In 1993, the federal government passed legislation allowing States to seek reimbursement from Medicaid recipient’s estates the value of benefits paid to the Medicaid recipient after the age of 55 or when the recipient was in nursing home care. This law is commonly referred to as Estate Recovery.
Many of the family members who open a probate estate for a deceased loved one rarely realize that if their loved one received Medicaid benefits during their lifetime, Medicaid can file a claim against the Estate and lay claim to much – if not all – of the Estate’s assets. This is because in order to qualify for Medicaid, certain low-income eligibility requirements must be met. If the applicant can show that they meet low-income requirements, the State provides them with “free” medical care. However, what the government gives, it can also take away. In the instance where a deceased Medicaid recipient’s estate contains substantial assets, Medicaid can make a demand against the estate assets to be repaid for services it provided during the decedent’s life.
In Missouri, Medicaid is treated like a “taxing authority” under the probate code and does not have to file its claim against the Estate within the non-claims statute. In Kansas, Estate Recovery contractors have six months from the date of death to file their claim against the Estate (or force open an Estate if the family does not do so).

## WORK TO BE COMPLETED
In the estate recovery text, shorten the paragraph that begins "Many of the family members" into a short bulleted list that keeps its main facts.

## GIVEN RECORDS
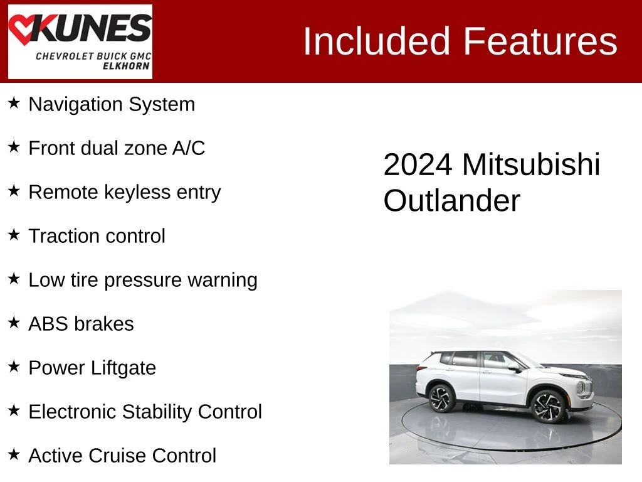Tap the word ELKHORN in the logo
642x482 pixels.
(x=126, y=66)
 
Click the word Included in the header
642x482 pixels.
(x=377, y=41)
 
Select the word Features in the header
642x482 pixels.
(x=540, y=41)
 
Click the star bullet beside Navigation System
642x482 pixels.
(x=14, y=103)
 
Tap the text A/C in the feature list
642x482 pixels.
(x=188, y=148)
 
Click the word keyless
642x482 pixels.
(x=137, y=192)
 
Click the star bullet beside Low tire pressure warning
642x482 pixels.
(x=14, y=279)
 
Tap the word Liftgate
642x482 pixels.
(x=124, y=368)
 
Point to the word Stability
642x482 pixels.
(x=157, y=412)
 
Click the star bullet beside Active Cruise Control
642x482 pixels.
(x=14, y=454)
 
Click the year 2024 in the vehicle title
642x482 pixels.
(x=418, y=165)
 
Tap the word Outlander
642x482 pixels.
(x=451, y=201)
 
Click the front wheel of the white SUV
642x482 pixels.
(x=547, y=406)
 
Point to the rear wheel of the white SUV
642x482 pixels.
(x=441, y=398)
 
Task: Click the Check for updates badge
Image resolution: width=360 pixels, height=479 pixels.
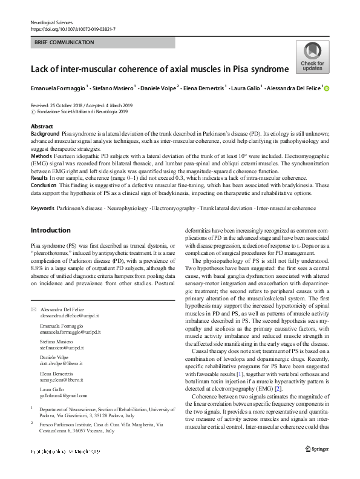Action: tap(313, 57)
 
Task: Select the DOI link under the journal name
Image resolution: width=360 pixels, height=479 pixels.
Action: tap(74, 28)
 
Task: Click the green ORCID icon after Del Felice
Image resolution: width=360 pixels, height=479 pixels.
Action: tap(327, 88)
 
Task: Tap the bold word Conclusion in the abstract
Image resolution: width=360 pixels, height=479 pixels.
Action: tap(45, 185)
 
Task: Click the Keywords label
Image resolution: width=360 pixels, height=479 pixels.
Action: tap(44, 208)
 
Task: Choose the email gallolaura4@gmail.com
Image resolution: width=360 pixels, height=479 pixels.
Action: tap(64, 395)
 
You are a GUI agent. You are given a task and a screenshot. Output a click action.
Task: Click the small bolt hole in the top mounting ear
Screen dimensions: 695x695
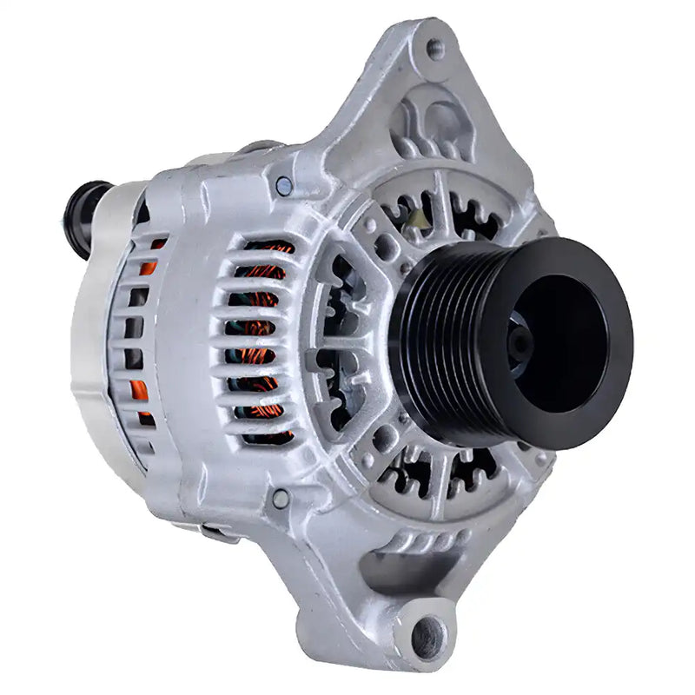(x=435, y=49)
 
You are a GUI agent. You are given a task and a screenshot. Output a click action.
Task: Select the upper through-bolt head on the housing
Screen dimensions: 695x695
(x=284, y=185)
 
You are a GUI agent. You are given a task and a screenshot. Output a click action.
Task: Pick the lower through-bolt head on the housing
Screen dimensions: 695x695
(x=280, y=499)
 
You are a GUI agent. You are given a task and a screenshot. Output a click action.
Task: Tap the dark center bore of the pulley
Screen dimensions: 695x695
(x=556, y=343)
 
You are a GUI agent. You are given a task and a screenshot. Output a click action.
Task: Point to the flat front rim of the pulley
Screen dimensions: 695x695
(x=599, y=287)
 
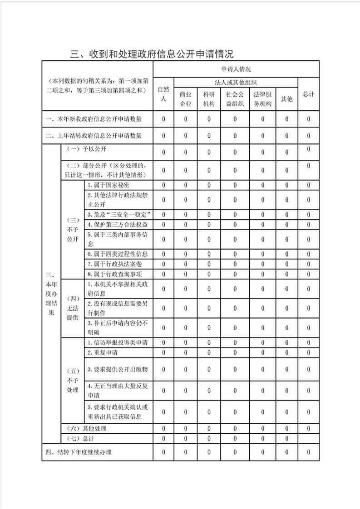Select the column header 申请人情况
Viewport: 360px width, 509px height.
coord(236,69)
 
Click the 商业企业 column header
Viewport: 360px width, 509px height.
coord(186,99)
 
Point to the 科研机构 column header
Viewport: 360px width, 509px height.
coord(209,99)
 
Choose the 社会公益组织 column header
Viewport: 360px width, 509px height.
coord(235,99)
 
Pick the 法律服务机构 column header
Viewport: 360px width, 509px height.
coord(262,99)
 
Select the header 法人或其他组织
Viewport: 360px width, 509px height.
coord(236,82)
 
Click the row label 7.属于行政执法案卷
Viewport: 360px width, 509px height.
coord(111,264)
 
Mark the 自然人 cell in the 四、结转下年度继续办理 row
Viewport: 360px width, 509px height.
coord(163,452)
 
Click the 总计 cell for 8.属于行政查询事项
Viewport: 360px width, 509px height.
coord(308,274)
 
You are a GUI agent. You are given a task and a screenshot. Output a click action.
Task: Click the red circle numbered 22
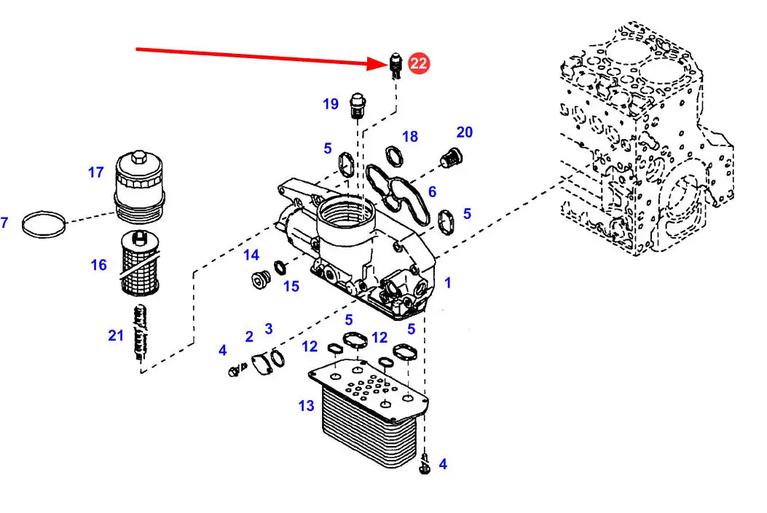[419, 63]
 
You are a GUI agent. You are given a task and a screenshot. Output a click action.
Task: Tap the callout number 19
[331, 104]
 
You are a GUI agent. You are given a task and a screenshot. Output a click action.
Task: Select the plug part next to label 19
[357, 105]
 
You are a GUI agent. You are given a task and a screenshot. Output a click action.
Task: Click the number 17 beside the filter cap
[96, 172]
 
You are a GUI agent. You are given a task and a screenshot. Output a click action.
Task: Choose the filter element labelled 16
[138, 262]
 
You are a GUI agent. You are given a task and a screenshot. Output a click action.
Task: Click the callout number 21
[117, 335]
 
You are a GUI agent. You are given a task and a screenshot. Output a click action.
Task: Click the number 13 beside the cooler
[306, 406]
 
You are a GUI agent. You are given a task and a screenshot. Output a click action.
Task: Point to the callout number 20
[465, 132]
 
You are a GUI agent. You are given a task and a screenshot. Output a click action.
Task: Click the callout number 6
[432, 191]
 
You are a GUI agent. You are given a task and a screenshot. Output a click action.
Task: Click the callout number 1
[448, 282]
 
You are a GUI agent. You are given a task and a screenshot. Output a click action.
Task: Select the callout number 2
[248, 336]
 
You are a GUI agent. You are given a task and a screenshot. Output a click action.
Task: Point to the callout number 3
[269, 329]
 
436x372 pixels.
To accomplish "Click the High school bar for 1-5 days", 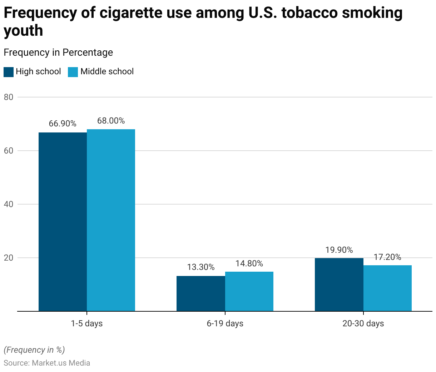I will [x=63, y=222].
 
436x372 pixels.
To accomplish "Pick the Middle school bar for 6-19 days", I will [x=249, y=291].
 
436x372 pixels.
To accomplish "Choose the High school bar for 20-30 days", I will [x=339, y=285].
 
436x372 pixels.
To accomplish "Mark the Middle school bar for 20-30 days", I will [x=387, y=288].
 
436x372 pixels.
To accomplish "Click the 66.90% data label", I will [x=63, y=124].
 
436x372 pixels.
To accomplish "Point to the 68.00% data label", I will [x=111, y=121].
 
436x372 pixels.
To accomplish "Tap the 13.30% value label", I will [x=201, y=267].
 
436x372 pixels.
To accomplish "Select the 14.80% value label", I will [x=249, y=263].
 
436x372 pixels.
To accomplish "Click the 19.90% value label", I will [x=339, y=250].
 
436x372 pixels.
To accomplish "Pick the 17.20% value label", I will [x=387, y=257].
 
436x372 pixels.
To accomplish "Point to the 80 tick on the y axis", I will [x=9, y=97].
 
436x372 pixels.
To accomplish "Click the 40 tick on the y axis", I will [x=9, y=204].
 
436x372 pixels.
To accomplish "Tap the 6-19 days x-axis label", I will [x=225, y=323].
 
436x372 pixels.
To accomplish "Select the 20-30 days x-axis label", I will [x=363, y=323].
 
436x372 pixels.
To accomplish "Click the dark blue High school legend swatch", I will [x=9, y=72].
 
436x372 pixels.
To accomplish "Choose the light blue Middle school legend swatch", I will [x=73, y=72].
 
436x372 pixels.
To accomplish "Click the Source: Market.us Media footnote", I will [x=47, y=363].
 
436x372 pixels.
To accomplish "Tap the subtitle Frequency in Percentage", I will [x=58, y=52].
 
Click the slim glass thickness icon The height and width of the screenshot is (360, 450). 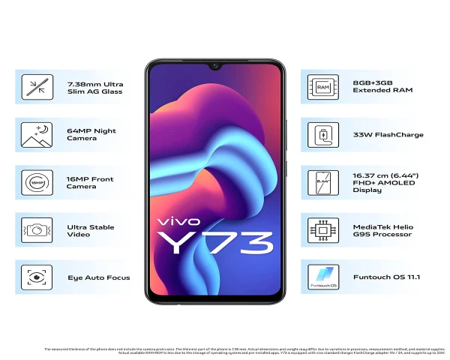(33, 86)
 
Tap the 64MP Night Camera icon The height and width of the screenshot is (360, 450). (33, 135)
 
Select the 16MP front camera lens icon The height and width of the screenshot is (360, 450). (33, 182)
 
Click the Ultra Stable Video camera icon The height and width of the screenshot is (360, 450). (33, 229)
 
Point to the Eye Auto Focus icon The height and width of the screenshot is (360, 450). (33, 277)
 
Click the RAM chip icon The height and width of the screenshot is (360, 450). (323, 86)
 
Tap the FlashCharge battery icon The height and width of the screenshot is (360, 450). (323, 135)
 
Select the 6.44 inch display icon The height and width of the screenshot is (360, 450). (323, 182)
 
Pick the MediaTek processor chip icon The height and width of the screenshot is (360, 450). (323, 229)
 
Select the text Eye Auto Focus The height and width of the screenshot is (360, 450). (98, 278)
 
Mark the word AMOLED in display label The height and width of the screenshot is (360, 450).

## SOLUTION
- Family members who open a probate estate for a deceased loved one rarely realize that Medicaid can file a claim against the Estate if the loved one received Medicaid benefits.
- Such a claim can reach much, if not all, of the Estate's assets.
- To qualify for Medicaid, an applicant must meet certain low-income eligibility requirements, and the State then provides "free" medical care.
- If a deceased recipient's estate contains substantial assets, Medicaid can demand repayment from them for the services it provided during the decedent's life.